Phonics Phases

There are six overlapping phonics phases and children are carefully matched to the phase they need.  The information below, adapted from the Letters and Sounds Guidance for Practitioners and Teachers, details what happens in each stage and when it is typically taught.

 

Phase 1 – Nursery / Reception

Activities are divided into seven aspects, including environmental sounds, instrumental sounds, body sounds, rhythm and rhyme, alliteration, voice sounds and finally oral blending and segmenting.

 

Phase 2 – Reception

Learning 19 letters of the alphabet and one sound for each. Blending sounds together to make words. Segmenting words into their separate sounds.

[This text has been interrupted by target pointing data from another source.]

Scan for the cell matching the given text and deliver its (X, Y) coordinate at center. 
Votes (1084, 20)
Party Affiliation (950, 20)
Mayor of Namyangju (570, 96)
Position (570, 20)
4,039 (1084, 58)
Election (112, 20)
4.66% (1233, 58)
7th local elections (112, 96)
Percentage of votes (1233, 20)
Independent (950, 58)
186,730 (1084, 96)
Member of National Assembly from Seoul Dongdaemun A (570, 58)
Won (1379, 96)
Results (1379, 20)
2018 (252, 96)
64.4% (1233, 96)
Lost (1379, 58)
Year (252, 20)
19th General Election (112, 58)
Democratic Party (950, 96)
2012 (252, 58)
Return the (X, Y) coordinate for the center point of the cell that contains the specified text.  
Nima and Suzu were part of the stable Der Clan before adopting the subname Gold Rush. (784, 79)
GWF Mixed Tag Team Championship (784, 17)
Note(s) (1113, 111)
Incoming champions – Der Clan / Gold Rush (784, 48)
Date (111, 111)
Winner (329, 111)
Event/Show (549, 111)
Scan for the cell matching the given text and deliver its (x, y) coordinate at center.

Beginning to read simple captions.

 

Phonemes Taught

  • Set 1: s, a, t, p
  • Set 2: i, n, m, d
  • Set 3: g, o, c, k
  • Set 4: ck, e, u, r
  • Set 5: h, b, f, ff, l, ll, ss

 

Phase 3 – Reception

The remaining 7 letters of the alphabet, one sound for each. Graphemes such as ch, oo, th representing the remaining phonemes not covered by single letters. Reading captions, sentences and questions. “Tricky Words” are introduced – words that cannot be decoded using phonic knowledge so must be learnt by heart.  On completion of this phase, children will have learnt the "simple code", i.e. one grapheme for each phoneme in the English language.

 

Phonemes Taught

  • Set 6: j, v, w, x
  • Set 7: y, z, zz, qu
  • Consonant digraphs: ch, sh, th, ng
  • Vowel digraphs: ai, ee, igh, oa, oo, ar, or, ur, ow, oi, ear, air, ure, er

 

Tricky Words

  • he
  • she
  • we
  • me
  • be
  • was
  • you
  • they
  • all
  • are
  • my
  • her

 

Phase 4 – Reception / Year 1

No new grapheme-phoneme correspondences are taught in this phase. Children learn to blend and segment longer words with adjacent consonants, e.g. swim, clap, jump.

 

Tricky Words

  • said
  • have
  • like
  • so
  • do
  • some
  • come
  • were
  • there
  • little
  • one
  • when
  • out
  • what

 

Phase 5 – Year 1

Now we move on to the "complex code". Children learn more graphemes for the phonemes which they already know, plus different ways of pronouncing the graphemes they already know.

 

Tricky Words

  • oh
  • their
  • people
  • Mr
  • Mrs
  • looked
  • called
  • asked
  • could

 

Phase 6 – Year 2

Children are taught about past tense. They learn to spell polysyllabic words, how to use suffixes, proof read their work and to use/spell contractions. They also learn lots of spelling strategies.